◆ **EXERCISE PROMPT**
Of the lines in the data below, write out exactly those from the one holding "How do I perform: Select the Counts" through the one holding "Task: Select the HelpList node", both included.

»»

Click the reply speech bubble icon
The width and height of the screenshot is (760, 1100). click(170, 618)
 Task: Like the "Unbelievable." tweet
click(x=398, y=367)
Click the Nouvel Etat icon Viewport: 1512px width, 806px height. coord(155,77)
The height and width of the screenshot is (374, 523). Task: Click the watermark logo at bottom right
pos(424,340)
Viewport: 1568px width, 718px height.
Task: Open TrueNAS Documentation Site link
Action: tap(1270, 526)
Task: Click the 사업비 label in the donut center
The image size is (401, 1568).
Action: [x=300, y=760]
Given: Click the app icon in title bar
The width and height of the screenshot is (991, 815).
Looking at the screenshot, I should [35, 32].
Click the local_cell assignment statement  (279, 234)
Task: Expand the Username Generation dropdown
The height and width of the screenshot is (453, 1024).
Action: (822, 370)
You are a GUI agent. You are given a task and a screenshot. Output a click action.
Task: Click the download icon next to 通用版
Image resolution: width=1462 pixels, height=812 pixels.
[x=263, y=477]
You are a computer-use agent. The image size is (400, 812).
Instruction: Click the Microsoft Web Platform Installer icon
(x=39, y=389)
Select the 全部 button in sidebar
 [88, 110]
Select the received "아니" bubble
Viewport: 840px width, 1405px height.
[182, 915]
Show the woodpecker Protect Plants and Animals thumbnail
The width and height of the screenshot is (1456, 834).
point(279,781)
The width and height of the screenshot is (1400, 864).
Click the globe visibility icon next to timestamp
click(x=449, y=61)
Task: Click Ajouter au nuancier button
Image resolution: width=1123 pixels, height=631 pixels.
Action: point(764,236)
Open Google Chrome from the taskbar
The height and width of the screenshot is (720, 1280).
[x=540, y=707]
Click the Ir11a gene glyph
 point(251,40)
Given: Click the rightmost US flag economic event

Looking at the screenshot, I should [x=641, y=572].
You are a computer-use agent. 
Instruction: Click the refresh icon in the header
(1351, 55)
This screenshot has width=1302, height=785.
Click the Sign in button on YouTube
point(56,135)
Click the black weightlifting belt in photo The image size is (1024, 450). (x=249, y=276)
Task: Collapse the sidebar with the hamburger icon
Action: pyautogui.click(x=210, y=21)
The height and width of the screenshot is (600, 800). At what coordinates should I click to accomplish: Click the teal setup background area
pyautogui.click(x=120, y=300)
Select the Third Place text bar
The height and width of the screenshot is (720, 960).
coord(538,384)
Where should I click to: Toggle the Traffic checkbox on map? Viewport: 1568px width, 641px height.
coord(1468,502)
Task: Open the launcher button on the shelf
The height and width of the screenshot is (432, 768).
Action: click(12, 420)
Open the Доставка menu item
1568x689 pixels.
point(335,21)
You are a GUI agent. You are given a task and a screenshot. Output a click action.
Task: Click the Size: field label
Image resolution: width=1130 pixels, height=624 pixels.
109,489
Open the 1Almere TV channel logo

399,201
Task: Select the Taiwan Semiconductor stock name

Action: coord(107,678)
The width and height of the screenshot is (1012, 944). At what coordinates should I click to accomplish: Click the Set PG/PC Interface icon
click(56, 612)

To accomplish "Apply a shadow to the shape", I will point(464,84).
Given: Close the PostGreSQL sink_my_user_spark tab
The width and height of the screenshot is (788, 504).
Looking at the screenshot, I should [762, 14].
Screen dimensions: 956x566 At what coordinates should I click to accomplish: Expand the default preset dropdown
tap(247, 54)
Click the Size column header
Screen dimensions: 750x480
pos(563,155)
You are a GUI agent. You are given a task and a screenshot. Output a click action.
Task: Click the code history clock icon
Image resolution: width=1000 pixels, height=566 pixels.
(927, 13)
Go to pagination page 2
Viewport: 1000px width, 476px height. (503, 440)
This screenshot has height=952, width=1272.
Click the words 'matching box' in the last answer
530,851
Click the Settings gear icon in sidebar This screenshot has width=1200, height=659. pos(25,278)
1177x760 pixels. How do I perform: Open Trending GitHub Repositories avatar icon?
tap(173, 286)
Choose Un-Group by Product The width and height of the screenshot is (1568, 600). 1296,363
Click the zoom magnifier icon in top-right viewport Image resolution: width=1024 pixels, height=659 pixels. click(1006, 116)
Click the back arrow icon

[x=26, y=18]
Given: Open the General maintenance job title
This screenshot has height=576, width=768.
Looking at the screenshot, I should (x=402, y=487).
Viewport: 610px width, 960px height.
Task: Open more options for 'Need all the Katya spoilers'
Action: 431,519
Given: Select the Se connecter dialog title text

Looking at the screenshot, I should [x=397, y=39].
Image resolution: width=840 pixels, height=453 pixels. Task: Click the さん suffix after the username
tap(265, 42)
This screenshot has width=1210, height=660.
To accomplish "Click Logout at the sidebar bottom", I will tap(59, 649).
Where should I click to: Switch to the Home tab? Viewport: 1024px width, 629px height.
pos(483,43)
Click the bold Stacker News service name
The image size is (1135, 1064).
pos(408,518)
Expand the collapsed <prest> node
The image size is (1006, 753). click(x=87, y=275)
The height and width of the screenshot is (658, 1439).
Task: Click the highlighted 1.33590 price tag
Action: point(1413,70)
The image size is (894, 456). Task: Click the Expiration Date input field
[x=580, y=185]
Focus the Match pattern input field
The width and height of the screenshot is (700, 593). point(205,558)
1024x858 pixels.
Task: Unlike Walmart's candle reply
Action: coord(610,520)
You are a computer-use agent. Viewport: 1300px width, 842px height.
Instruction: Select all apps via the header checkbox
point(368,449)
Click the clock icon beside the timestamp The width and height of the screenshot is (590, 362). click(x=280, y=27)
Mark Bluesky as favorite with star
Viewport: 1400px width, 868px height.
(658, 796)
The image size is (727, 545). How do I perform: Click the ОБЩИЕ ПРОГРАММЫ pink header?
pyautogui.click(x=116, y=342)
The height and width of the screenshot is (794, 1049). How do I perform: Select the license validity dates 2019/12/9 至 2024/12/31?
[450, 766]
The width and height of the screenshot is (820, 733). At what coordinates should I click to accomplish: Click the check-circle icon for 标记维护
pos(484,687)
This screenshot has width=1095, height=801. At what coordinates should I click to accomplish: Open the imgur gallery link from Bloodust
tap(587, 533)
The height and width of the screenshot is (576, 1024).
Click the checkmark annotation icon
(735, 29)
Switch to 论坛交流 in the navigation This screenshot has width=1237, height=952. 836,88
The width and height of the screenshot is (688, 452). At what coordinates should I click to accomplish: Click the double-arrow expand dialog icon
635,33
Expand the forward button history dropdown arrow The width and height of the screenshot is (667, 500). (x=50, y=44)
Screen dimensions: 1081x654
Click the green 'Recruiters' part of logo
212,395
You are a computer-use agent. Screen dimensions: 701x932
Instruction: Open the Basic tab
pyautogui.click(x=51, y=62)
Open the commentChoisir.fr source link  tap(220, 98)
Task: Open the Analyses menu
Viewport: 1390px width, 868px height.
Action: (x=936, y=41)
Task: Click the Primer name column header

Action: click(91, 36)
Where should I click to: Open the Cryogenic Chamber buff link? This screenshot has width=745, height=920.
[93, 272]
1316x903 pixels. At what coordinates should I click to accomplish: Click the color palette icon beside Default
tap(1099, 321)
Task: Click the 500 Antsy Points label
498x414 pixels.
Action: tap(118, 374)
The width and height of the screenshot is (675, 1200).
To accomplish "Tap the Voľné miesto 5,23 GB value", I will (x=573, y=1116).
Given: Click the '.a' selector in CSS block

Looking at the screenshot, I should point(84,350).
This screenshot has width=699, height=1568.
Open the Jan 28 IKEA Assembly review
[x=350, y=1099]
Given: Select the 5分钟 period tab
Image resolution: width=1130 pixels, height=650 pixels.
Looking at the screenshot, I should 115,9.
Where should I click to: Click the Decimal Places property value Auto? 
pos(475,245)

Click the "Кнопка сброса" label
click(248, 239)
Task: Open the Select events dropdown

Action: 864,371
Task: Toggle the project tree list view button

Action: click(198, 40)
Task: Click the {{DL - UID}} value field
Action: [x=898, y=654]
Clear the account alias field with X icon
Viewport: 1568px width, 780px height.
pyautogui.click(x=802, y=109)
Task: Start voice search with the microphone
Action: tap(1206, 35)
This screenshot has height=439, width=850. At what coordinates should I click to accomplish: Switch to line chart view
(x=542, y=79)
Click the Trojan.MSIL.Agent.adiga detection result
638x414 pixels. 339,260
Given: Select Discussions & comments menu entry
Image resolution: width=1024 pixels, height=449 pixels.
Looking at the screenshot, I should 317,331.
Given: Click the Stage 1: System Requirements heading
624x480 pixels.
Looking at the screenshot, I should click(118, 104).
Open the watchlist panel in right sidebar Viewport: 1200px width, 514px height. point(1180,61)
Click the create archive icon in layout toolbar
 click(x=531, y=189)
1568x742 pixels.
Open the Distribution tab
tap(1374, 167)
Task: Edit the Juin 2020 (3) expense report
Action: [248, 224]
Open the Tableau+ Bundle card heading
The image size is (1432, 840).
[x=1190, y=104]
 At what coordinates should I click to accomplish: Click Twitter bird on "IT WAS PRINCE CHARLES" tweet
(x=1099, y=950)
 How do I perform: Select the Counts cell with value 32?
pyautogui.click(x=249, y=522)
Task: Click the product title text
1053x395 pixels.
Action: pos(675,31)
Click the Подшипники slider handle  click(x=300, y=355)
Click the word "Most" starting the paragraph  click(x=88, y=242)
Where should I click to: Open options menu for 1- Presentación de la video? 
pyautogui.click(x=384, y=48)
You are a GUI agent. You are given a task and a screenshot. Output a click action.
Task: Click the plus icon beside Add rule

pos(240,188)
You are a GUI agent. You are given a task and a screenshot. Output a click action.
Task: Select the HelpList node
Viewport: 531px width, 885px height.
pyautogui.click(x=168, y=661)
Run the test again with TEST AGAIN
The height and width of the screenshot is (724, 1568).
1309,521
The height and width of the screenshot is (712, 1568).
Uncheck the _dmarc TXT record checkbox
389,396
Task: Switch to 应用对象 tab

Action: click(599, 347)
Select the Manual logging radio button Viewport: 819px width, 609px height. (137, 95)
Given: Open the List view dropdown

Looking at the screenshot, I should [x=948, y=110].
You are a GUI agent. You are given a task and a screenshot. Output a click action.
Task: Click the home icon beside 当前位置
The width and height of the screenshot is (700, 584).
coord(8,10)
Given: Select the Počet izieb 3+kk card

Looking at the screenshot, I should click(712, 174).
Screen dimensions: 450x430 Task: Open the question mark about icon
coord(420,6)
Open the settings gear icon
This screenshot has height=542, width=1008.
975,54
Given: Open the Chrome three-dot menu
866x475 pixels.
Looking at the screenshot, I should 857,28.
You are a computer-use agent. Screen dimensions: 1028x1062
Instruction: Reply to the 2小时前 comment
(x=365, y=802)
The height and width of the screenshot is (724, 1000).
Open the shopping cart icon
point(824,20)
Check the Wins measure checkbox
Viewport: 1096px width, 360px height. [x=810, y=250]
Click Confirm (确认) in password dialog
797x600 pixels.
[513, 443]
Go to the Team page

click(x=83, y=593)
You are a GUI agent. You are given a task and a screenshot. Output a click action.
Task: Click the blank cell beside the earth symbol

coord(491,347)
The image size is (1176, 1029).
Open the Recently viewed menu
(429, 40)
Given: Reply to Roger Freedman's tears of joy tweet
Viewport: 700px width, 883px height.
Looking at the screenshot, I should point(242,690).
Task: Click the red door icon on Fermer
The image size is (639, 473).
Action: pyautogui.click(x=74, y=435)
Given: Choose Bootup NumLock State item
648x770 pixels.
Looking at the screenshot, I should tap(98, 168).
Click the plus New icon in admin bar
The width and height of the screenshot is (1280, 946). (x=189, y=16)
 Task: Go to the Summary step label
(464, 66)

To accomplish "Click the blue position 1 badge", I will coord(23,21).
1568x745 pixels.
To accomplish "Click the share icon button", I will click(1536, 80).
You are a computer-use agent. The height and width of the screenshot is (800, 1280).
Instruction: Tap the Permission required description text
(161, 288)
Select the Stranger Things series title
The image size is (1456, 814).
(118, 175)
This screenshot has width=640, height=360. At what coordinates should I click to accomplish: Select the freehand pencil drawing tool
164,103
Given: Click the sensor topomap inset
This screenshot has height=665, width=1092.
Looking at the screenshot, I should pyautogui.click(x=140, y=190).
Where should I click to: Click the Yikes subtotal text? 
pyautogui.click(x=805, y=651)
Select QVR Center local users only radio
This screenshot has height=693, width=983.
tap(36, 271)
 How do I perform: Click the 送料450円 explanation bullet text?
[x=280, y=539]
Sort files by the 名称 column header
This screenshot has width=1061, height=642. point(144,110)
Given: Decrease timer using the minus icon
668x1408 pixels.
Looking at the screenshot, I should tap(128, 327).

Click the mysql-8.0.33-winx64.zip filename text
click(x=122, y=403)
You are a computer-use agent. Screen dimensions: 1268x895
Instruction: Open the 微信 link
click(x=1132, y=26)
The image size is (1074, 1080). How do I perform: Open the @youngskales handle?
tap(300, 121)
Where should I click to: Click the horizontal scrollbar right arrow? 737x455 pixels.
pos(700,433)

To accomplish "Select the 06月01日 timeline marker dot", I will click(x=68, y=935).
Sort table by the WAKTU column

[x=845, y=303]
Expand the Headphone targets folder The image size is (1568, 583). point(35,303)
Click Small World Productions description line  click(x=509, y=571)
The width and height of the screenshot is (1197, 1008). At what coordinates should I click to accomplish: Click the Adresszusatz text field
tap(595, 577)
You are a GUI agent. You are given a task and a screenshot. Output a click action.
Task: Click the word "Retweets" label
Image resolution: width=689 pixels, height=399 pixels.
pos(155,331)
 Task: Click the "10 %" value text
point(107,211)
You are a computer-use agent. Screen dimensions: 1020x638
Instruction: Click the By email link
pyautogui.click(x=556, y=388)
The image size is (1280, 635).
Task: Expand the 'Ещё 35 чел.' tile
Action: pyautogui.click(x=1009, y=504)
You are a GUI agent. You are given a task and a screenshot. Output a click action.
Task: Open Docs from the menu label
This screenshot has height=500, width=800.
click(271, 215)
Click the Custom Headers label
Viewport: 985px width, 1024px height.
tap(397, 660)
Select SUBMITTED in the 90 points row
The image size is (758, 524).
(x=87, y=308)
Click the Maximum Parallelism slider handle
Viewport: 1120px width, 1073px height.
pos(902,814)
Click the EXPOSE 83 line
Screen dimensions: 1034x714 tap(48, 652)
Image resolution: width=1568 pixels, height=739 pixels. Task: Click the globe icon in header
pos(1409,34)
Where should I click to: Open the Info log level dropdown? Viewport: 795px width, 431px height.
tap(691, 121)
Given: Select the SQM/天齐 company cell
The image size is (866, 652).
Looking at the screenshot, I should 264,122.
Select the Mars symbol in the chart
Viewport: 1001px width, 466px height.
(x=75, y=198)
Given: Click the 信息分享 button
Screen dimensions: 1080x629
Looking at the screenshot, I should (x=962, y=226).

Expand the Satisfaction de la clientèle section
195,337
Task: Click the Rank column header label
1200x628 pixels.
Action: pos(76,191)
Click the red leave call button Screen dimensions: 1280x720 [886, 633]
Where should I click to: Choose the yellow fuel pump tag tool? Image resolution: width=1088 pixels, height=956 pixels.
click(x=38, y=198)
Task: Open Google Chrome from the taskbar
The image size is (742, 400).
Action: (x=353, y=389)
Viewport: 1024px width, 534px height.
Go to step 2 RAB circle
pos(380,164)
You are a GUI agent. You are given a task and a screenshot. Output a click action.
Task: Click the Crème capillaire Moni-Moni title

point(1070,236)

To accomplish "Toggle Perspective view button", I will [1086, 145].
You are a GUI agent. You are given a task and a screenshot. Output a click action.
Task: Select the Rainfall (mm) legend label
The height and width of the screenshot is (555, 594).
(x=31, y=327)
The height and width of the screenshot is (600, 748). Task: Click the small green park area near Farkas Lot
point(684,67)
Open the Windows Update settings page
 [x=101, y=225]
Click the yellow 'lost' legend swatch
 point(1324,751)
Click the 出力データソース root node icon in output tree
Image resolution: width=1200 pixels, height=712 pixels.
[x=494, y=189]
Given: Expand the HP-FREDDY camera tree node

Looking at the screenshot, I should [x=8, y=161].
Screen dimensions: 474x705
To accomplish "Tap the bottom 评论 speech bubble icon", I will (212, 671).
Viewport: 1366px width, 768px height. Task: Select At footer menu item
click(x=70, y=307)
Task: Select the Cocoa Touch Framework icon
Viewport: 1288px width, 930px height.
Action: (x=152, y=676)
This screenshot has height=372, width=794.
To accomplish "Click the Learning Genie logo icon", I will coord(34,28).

««

◆ **PROBLEM SOLUTION**
 How do I perform: Select the Counts cell with value 32?
pyautogui.click(x=249, y=522)
Task: Click the product title text
1053x395 pixels.
Action: pos(675,31)
Click the Подшипники slider handle  click(x=300, y=355)
Click the word "Most" starting the paragraph  click(x=88, y=242)
Where should I click to: Open options menu for 1- Presentación de la video? 
pyautogui.click(x=384, y=48)
You are a GUI agent. You are given a task and a screenshot. Output a click action.
Task: Click the plus icon beside Add rule

pos(240,188)
You are a GUI agent. You are given a task and a screenshot. Output a click action.
Task: Select the HelpList node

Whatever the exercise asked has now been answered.